TASK OBJECTIVE:
Print the records below exactly as they appear. Omit all pictures.
[TASK INPUT — start]
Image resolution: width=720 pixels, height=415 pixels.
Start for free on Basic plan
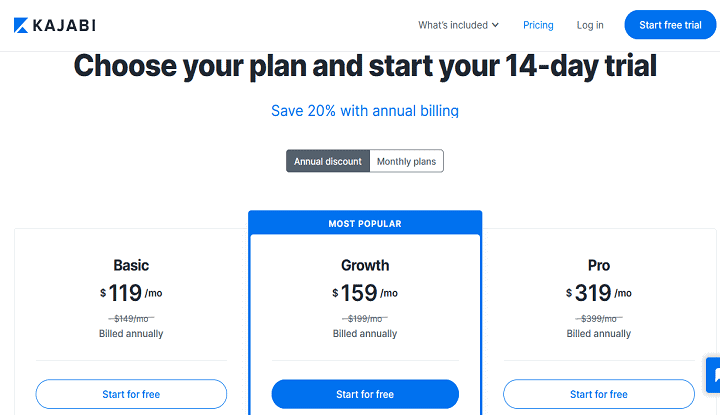131,394
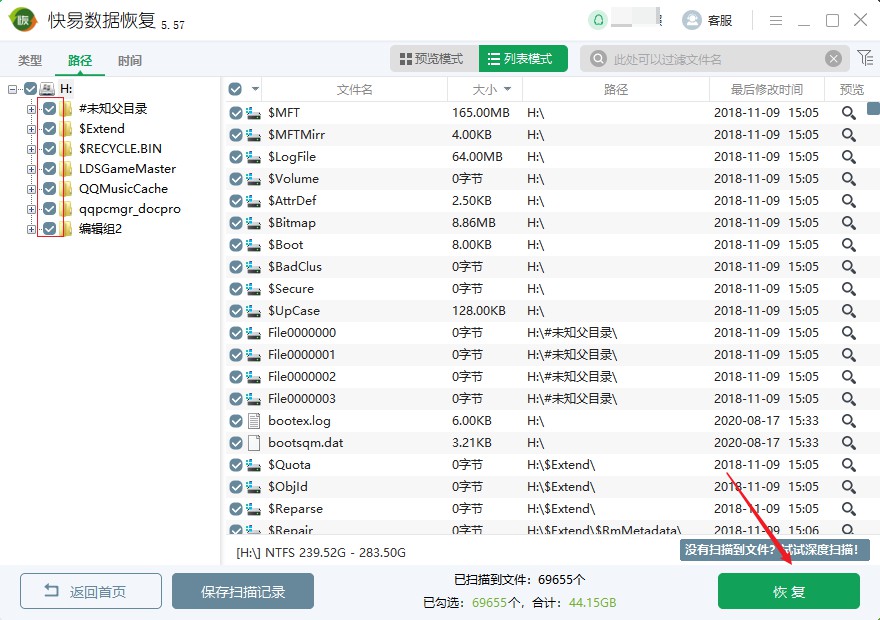Clear the filter box with X icon

833,59
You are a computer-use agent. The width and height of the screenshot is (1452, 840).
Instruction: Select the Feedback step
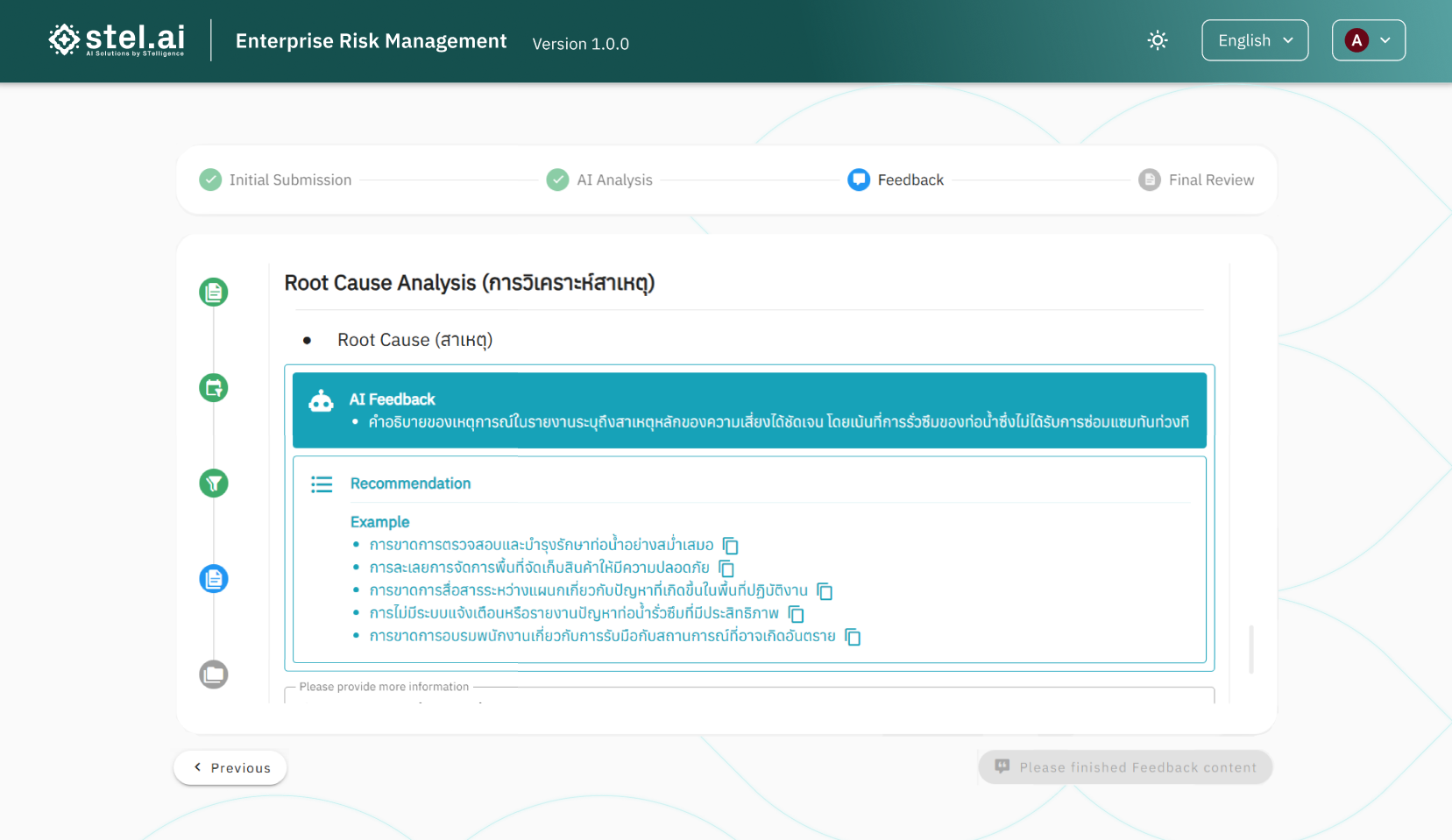pos(896,180)
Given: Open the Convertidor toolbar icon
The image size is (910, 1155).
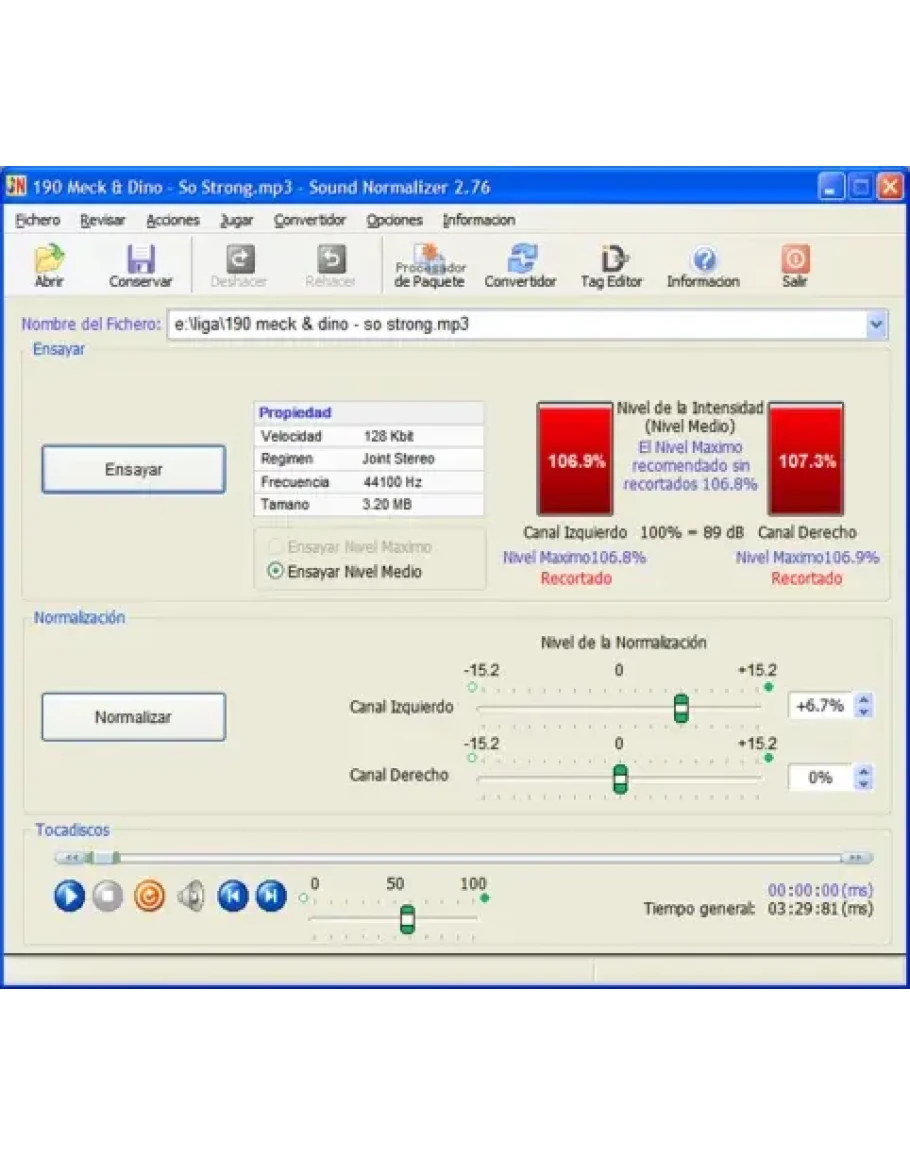Looking at the screenshot, I should pos(520,266).
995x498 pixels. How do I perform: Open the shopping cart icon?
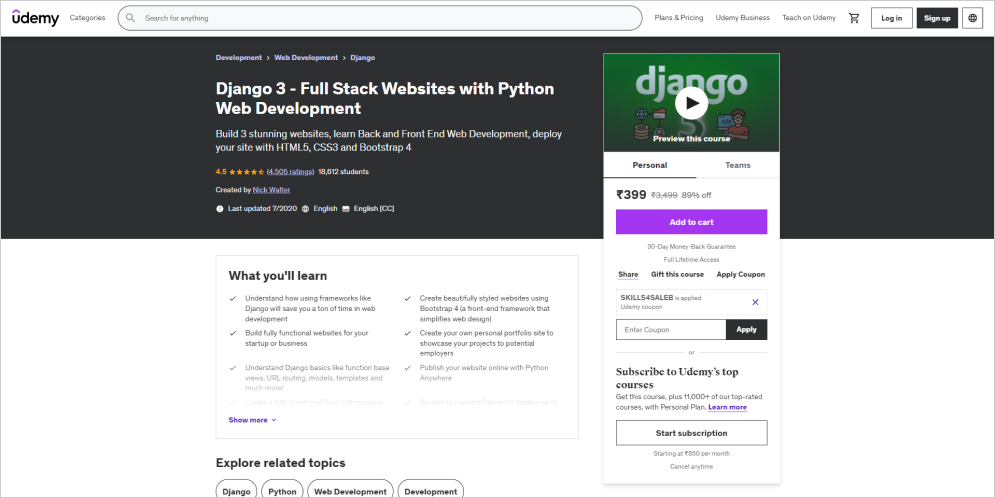853,18
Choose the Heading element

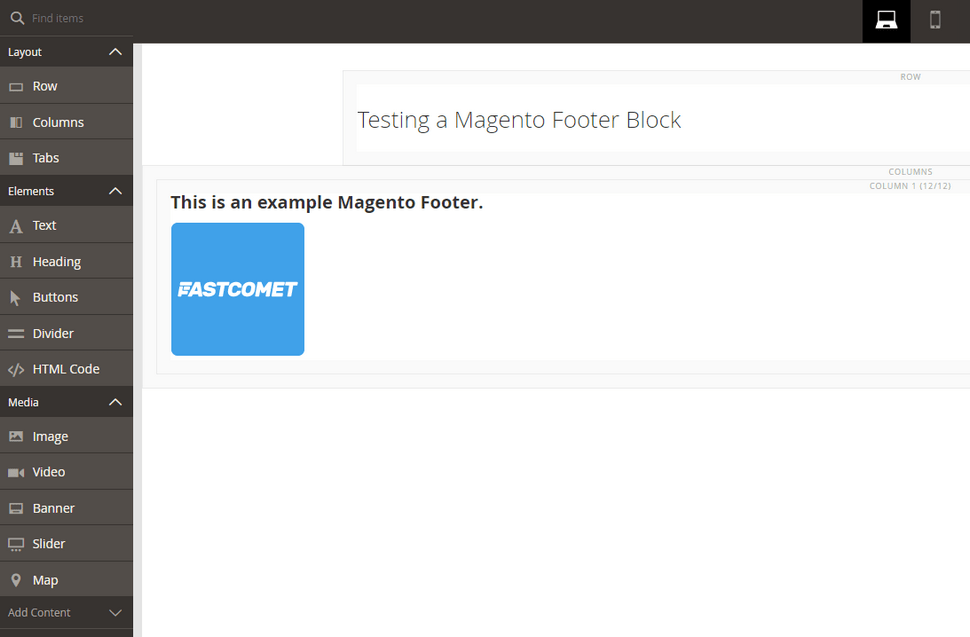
[TASK INPUT — finish]
RESULT BELOW:
Image resolution: width=720 pixels, height=415 pixels.
Start for free on Basic plan
131,394
Clear the filter box with X icon

833,59
You are a computer-use agent. The width and height of the screenshot is (1452, 840).
Instruction: Select the Feedback step
pos(896,180)
Given: Open the Convertidor toolbar icon
The image size is (910, 1155).
Looking at the screenshot, I should pos(520,266).
995x498 pixels. How do I perform: Open the shopping cart icon?
853,18
Choose the Heading element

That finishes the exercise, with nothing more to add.